**Selected excerpt:**
■ ■ ■ ■ ■

This weekend's first reading and Gospel tell totally different stories. We see in the first reading Eldad and Medad weren’t at the gathering, but they still received the Spirit and began to prophesize. Moses's assistant and successor, Joshua, could not tolerate the two men who started prophesying without attending the appointed place at the appointed time, but Moses had the wisdom to know that God gives the spirit to whomever God wishes. Moses was about extending boundaries.
The first reading provides biblical background for the Gospel with Jesus's response to the same kind of jealousy. The apostle, John, noticed a man casting out demons in Jesus name. He said, “We tried to prevent him.” Jesus gives a warning to his disciples for their jealousy and suspicion. Jesus told them, “Whoever is not against us is for us.” Jesus was about extending boundaries.

■ ■ ■ ■ ■

**Dataset records:**
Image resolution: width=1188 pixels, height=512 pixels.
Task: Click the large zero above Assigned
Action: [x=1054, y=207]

■ ■ ■ ■ ■

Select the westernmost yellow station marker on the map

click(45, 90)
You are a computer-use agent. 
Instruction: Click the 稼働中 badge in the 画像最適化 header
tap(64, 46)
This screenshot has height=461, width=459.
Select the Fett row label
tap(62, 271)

■ ■ ■ ■ ■

**Problem set:**
A – In the reflection on this weekend's readings, who was Moses's assistant and successor?
B – Carry the reflection on this weekend's readings forward from its final sentence.

**Answer set:**
A – Joshua

B –
Are we not like the disciples when we get upset at the good others do because of jealousy or fear? Fr. Raniero Cantalamessa put it, "We are to watch with joy, not with jealousy, the many who prophesy and cast out demons, thus contributing to authentic human development." So stretch out our hands in generosity. The only restriction concerns whatever causes you to sin and lose the kingdom. Otherwise, expect God to work in unexpected places, in unexpected people, in unexpected ways.
A couple of years ago when I did the homily on this passage, someone asked me after the Mass, “Father, how do we recognize the working of God’s spirit in our world?” The first story I explained from Acts, tells us to be prudent. This weekend’s reading tells us that we need to recognize the goodness around us and lead others to goodness, joy, love, and holiness. I think we need to pray to the Holy Spirit and ask help, so we can see his presence and spirit in action around us.